Resemble AI supports four ways to upload custom datasets to the platform

Resemble AI Supported Datasets

In any of the scenarios below, we recommend uploading at least 20 minutes of audio data for the standard North American English accent and 45-60 minutes for or all other languages or regional English accents. We can only accept single speaker audio. Multi-voice speaker data sets are not supported.

Single Audio File

Upload a single audio file in RIFF (.wav) PCM, 16-bit or 24-bit format at 8khz, 16khz, 22khz, 44khz or 48khz sampling rate.

Single Audio File + Transcript

Upload a zip or tarball that contains a single audio file and a transcript file. The audio file must be in RIFF (.wav) PCM, 16-bit or 24-bit format at 8khz, 16khz, 22khz, 44khz or 48khz sampling rate. The transcript must be a .txt file.

Multiple Audio Files + Transcripts

Upload a zip or tarball that contains multiple audio files and a transcript file in a CSV format. The audio file must be in RIFF (.wav) PCM, 16-bit or 24-bit format at 8khz, 16khz, 22khz, 44khz or 48khz sampling rate. The transcript must be a CSV.
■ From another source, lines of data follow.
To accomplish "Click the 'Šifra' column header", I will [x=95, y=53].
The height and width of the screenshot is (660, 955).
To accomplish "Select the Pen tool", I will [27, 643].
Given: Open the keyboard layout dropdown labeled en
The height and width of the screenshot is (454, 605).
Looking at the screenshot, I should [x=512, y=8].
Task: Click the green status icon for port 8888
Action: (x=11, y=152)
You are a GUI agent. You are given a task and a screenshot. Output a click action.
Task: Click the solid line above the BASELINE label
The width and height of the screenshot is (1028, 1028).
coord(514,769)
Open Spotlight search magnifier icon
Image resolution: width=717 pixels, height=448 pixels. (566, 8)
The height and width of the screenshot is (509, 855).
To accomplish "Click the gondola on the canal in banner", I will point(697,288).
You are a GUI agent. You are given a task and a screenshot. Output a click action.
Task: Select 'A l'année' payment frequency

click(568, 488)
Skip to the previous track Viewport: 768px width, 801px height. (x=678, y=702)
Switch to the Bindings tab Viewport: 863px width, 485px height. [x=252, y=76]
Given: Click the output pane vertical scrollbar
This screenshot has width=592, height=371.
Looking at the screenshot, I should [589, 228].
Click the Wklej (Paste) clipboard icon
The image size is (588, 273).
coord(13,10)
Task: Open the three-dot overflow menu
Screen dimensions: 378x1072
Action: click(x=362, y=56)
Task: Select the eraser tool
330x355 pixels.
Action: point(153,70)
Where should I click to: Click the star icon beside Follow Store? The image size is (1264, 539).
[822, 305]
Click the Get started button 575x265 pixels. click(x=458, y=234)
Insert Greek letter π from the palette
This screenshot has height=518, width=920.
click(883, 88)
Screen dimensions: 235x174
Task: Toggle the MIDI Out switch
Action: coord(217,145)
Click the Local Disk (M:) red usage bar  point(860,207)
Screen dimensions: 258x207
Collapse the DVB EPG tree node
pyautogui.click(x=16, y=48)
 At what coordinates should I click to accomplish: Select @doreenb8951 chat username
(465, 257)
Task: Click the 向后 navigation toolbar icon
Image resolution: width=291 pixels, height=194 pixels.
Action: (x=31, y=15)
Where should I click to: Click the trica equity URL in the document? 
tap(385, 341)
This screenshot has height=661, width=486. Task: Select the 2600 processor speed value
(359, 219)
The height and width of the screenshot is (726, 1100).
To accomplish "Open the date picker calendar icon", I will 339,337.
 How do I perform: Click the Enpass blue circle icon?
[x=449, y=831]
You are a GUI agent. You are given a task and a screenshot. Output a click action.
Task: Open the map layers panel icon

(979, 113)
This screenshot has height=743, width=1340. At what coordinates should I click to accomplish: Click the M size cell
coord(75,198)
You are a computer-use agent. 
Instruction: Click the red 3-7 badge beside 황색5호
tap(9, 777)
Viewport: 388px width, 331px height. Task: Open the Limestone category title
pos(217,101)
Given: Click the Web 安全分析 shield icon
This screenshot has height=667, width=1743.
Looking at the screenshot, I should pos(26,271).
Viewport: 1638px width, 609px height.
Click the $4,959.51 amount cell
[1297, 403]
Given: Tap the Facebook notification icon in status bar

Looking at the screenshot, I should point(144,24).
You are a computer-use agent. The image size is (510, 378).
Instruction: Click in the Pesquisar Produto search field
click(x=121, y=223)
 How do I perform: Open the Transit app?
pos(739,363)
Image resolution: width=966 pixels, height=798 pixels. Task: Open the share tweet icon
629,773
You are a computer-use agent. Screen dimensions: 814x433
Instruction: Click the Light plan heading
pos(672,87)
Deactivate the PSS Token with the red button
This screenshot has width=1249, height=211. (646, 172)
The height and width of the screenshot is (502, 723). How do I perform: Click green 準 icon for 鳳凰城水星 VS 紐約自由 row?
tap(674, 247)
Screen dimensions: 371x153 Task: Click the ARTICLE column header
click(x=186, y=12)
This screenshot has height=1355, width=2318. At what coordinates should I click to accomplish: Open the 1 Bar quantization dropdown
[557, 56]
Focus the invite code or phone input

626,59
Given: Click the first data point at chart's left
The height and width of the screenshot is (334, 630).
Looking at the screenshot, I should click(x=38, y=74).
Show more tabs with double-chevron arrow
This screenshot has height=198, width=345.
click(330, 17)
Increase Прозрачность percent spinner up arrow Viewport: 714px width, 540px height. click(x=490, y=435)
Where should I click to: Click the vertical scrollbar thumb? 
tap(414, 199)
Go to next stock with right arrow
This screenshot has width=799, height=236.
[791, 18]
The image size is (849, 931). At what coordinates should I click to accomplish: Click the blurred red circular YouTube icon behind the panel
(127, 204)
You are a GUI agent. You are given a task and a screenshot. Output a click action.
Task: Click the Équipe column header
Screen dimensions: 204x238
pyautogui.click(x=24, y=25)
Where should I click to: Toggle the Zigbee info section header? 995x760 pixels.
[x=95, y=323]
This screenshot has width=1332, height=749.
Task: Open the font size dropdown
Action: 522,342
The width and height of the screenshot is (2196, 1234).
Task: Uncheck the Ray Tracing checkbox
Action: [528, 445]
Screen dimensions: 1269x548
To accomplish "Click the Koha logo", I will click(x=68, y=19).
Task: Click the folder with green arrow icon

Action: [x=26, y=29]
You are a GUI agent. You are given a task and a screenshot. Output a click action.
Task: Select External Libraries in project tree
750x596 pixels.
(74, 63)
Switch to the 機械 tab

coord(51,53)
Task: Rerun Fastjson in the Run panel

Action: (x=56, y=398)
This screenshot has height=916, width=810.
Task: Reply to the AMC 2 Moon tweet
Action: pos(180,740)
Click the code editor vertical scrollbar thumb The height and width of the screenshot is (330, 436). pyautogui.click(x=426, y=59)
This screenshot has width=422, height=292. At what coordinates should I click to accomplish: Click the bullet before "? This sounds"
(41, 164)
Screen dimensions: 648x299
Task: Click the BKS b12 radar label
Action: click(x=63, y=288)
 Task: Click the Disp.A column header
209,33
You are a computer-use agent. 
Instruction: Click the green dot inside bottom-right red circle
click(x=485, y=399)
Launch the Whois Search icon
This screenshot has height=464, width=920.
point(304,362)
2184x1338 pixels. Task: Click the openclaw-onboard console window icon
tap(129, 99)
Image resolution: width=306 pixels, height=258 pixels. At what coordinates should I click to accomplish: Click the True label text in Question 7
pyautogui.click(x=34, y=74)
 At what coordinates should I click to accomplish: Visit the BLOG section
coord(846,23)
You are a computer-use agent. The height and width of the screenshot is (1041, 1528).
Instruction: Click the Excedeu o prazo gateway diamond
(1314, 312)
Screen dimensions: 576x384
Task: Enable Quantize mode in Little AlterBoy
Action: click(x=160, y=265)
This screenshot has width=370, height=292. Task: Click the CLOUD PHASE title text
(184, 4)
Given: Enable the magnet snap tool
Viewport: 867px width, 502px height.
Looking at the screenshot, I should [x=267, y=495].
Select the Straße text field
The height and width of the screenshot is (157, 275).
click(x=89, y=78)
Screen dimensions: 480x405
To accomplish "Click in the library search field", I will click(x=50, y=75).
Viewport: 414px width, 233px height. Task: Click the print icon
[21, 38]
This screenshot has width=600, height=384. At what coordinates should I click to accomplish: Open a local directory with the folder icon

Each audio file should be between 1.5 to 15 seconds in duration.

Folder Structure

The folder structure you upload must contain a wavs folder and a metadata.csv file. For example:

data/
metadata.csv
wavs/
wav1.wav
wav2.wav
wav3.wav

Transcript Details

The metadata.csv must be split by | and should contain the base filename and the transcription. See the following example (** note that we only use the base filename and remove the extension):

wav1|this is what is in my file
wav2|please remove the extensions
wav3|each file should be between 1.5 to 15 seconds long

Multiple Audio Files

Upload a zip or tarball that contains multiple audio files. The audio file must be in RIFF (.wav) PCM, 16-bit or 24-bit format at 8khz, 16khz, 22khz, 44khz or 48khz sampling rate.

Each audio file should be between 1.5 to 15 seconds in duration.